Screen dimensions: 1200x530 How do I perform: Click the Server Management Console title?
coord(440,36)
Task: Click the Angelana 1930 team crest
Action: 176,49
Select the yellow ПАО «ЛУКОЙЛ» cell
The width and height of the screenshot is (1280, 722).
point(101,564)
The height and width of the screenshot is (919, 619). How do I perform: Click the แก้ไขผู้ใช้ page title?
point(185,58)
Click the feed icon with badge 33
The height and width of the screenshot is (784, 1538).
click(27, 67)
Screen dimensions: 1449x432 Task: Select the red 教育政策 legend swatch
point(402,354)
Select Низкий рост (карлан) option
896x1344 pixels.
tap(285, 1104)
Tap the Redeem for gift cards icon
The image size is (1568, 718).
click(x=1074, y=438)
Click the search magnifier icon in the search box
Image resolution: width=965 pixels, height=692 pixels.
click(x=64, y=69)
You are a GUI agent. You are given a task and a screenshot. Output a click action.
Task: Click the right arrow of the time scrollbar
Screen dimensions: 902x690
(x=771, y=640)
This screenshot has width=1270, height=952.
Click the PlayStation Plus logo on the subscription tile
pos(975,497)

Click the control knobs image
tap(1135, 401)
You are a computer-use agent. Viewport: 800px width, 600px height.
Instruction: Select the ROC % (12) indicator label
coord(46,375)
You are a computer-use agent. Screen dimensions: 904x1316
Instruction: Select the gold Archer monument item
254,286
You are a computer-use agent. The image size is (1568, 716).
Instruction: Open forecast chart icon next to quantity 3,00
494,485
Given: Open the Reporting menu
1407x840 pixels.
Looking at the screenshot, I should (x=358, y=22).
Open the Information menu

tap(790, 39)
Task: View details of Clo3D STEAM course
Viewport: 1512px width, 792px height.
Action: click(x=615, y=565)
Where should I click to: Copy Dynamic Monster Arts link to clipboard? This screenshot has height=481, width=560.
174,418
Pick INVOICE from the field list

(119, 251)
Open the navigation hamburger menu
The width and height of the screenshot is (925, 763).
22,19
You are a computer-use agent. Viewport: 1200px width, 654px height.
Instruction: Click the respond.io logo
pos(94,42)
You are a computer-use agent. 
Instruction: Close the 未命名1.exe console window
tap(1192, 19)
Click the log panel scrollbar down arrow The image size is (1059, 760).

WHAT YOU SHOULD DO: Write out every line of the material above as a numbered list, dropping the blank lines.

OUTPUT OF THE TASK:
1. Screen dimensions: 1200x530 How do I perform: Click the Server Management Console title?
2. coord(440,36)
3. Task: Click the Angelana 1930 team crest
4. Action: 176,49
5. Select the yellow ПАО «ЛУКОЙЛ» cell
6. The width and height of the screenshot is (1280, 722).
7. point(101,564)
8. The height and width of the screenshot is (919, 619). How do I perform: Click the แก้ไขผู้ใช้ page title?
9. point(185,58)
10. Click the feed icon with badge 33
11. The height and width of the screenshot is (784, 1538).
12. click(27, 67)
13. Screen dimensions: 1449x432 Task: Select the red 教育政策 legend swatch
14. point(402,354)
15. Select Низкий рост (карлан) option
16. 896x1344 pixels.
17. tap(285, 1104)
18. Tap the Redeem for gift cards icon
19. The image size is (1568, 718).
20. click(x=1074, y=438)
21. Click the search magnifier icon in the search box
22. Image resolution: width=965 pixels, height=692 pixels.
23. click(x=64, y=69)
24. You are a GUI agent. You are given a task and a screenshot. Output a click action.
25. Task: Click the right arrow of the time scrollbar
26. Screen dimensions: 902x690
27. (x=771, y=640)
28. This screenshot has width=1270, height=952.
29. Click the PlayStation Plus logo on the subscription tile
30. pos(975,497)
31. Click the control knobs image
32. tap(1135, 401)
33. You are a computer-use agent. Viewport: 800px width, 600px height.
34. Instruction: Select the ROC % (12) indicator label
35. coord(46,375)
36. You are a computer-use agent. Screen dimensions: 904x1316
37. Instruction: Select the gold Archer monument item
38. 254,286
39. You are a computer-use agent. The image size is (1568, 716).
40. Instruction: Open forecast chart icon next to quantity 3,00
41. 494,485
42. Given: Open the Reporting menu
43. 1407x840 pixels.
44. Looking at the screenshot, I should (x=358, y=22).
45. Open the Information menu
46. tap(790, 39)
47. Task: View details of Clo3D STEAM course
48. Viewport: 1512px width, 792px height.
49. Action: click(x=615, y=565)
50. Where should I click to: Copy Dynamic Monster Arts link to clipboard? This screenshot has height=481, width=560.
51. 174,418
52. Pick INVOICE from the field list
53. (119, 251)
54. Open the navigation hamburger menu
55. The width and height of the screenshot is (925, 763).
56. 22,19
57. You are a computer-use agent. Viewport: 1200px width, 654px height.
58. Instruction: Click the respond.io logo
59. pos(94,42)
60. You are a computer-use agent. 
61. Instruction: Close the 未命名1.exe console window
62. tap(1192, 19)
63. Click the log panel scrollbar down arrow The image size is (1059, 760).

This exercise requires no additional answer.